# THICK/THIN bar BENCH PRESS...



## Rage_alan (Apr 14, 2011)

Hi guys

Just wondering what the general trend is with regard to bench pressing with a thinner olympic bar or a thicker diameter bar. I have moved gyms so am forced to revert back to a thinner bar, possibly 1'' instead of a 2'' bar.

I have found it harder to lift as much weight on a thinner bar, nearly as much as 10kg!!

I assume it is to do with grip tightness, added pressure because the thicker bar disperses the pressure going through your wrists and arms over a wider surface contact area and so they are healthier for your wrists. Therefore muscle activation etc will be greater on a thicker bar. But i have heard some actually prefer thinner bars so its quite contradictory.

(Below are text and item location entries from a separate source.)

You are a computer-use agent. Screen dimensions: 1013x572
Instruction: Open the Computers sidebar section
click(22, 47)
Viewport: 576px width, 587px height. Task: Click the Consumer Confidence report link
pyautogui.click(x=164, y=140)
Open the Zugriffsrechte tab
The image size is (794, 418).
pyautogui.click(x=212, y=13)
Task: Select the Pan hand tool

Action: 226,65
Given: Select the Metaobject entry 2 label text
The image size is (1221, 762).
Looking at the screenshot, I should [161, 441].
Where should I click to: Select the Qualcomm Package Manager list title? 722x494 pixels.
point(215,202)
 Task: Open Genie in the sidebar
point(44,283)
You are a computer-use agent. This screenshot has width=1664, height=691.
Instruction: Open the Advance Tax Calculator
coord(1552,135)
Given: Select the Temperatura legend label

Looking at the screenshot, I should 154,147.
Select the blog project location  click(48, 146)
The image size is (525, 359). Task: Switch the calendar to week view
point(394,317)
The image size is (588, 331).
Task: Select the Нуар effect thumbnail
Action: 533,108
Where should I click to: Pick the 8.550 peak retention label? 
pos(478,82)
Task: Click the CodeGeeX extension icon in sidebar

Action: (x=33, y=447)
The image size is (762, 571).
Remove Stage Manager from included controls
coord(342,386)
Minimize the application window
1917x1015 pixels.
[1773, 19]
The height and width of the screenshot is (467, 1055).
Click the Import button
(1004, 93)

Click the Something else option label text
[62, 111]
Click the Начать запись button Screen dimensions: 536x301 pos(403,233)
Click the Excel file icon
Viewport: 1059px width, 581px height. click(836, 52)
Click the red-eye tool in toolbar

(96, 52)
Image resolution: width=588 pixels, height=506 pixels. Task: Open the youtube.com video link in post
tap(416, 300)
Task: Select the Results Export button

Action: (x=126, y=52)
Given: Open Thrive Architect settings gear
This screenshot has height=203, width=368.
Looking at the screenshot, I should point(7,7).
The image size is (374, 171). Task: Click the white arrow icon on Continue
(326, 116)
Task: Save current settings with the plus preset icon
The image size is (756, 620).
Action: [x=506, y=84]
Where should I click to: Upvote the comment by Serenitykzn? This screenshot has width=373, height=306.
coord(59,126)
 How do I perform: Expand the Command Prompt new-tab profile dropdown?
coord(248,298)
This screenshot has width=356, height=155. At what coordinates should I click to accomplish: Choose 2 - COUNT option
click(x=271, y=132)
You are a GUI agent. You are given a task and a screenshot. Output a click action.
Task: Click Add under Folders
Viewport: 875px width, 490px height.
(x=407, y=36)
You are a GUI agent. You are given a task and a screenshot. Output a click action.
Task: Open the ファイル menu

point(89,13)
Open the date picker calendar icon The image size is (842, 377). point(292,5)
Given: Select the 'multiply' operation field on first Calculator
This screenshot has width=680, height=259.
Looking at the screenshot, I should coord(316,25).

Anyone else had to move from one to the other (or does regularly) and how do you find it?

Just interested to know.


----------



## brianwardle (Apr 11, 2011)

Rage_alan said:


> Hi guys
> 
> Just wondering what the general trend is with regard to bench pressing with a thinner olympic bar or a thicker diameter bar. I have moved gyms so am forced to revert back to a thinner bar, possibly 1'' instead of a 2'' bar.
> 
> ...


I haven't necessarily experienced a loss in strength but it has felt strange when using a different bar, or indeed a different bench, but after a while you get used to it.


----------